> _INSTRUCTIONS FOR THE TASK_
Copy out each line containing "agent" from the entries below.

> _DATASET ENTRIES_
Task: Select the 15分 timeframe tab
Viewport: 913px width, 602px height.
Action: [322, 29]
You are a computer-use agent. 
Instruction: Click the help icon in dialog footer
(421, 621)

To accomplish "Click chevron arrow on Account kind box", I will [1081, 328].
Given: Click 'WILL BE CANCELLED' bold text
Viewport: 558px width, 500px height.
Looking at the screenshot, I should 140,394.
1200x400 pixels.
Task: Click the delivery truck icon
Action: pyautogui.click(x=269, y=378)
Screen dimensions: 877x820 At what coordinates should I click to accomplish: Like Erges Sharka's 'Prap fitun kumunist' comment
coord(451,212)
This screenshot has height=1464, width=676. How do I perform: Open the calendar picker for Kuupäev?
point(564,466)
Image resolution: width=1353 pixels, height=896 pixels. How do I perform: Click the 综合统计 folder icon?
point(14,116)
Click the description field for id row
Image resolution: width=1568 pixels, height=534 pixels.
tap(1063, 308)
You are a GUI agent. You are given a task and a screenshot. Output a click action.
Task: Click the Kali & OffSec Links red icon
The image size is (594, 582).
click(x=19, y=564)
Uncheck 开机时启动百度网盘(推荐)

> _SOLVED EXERCISE_
You are a computer-use agent. 
You are a GUI agent. You are given a task and a screenshot. Output a click action.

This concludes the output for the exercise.